Insight on constituency they’re all fighting for
The launch of the Norwich North by-election brings a fresh poll challenge for Gordon Brown after disastrous council and European Parliament election results.
In its mix of urban, suburban and rural the constituency bears a - for Labour - frightening resemblance to Crewe and Nantwich, scene of Tories' triumph last year with the swing needed for change even lower at 5.9pc.
Surprisingly, less than half the electorate lives within the city boundaries with the remainder in Norfolk's Broadland district.
In the June 4 county elections, the constituency's four Norwich wards saw the return of Labour in only one - by just 99 votes - with one for Tories and two for the Green Party which has recently seen a surge in support in the city.
Also in the council contests, it topped the polls in next-door Norwich South.
Tories won comfortably in the Broadland divisions. These cover Hellesdon, Old Catton, Sprowston, Thorpe St Andrew and Woodside, at one time separate towns and villages but long since overtaken by the city's suburban growth.
However, further out, Drayton and Taverham are still surrounded by rural Norfolk.
Calculating party support ahead of the by-election is difficult due to division boundaries overlapping constituency ones.
An approximation would give a line-up based on the June 4 results of:
Conservatives 10,656 (40.1pc);
Labour 4,953 (18.6pc);
Lib Dem 4,371 (16.5pc);
Green 4,251 (16.0pc);
Ukip - standing in only four seats - 2,106 (7.9pc);
BNP 228 (0.9pc).
Just over 1,000 constituency electors are in another city ward and a larger number in a further Broadland division.

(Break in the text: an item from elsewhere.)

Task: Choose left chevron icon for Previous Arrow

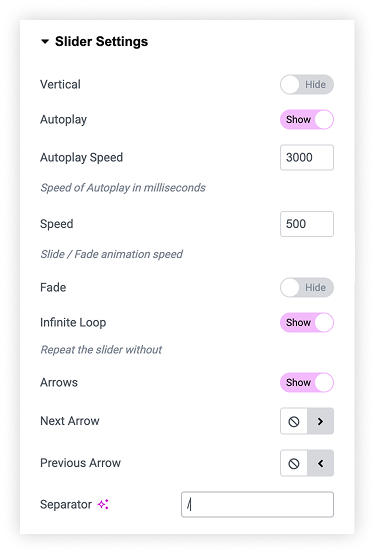Action: 320,463
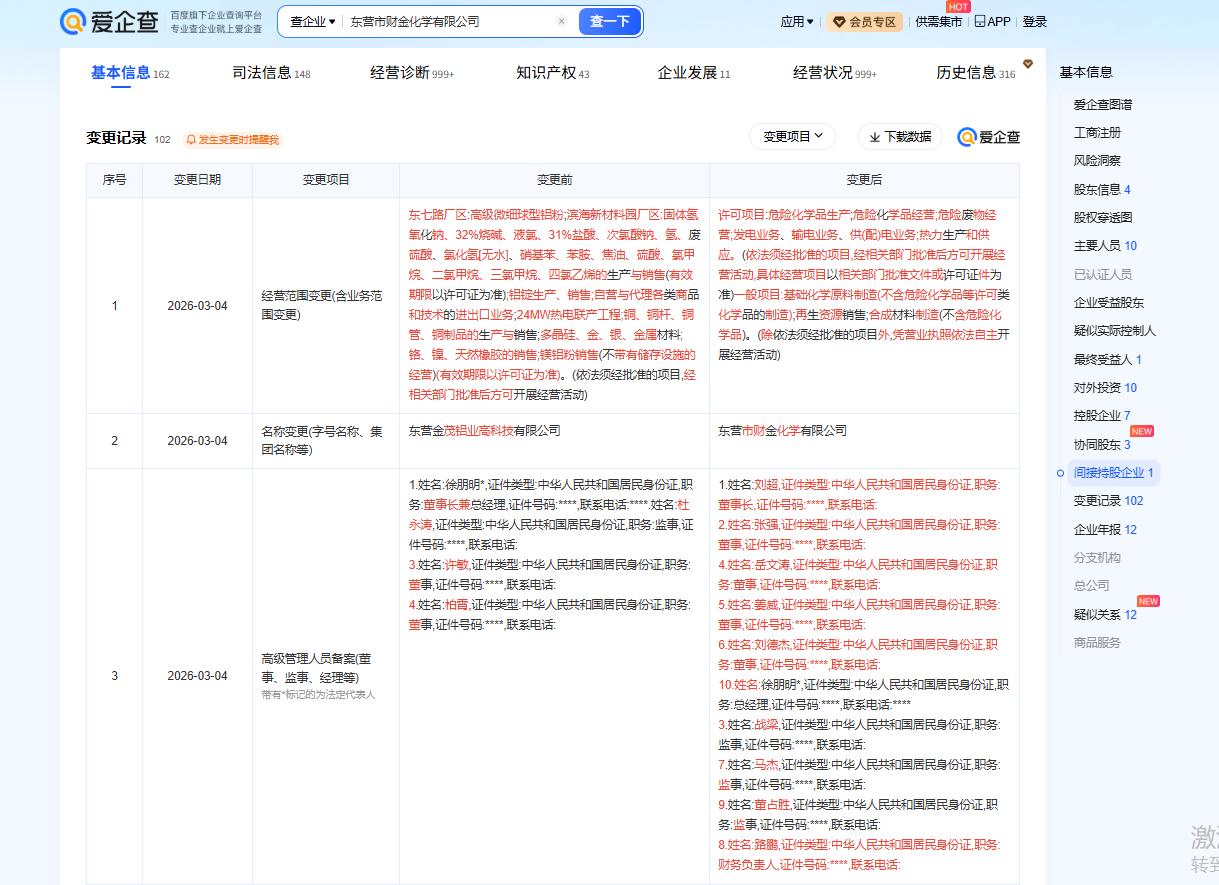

Labour, Lib Dems and Greens will be seeking to establish themselves early in the campaign as the main challenger to the Tories.
But at this stage its looks an uphill struggle despite's Norwich's long record of radicalism back to Kett's rebellion in the 16th century and the civil war.
May 2005 General Election results:
Norwich North -
Gibson (Lab) 21,097 (44.9pc);
Tumbridge (C) 15,638 (33.2pc);
Whitmore (Lib Dem) 7,616 (16.2pc);
Holmes (Green) 1,252 (2.7pc);
Youles (Ukip) 1,122 (2.4pc);
Holden (Ind) 308 (0.7pc).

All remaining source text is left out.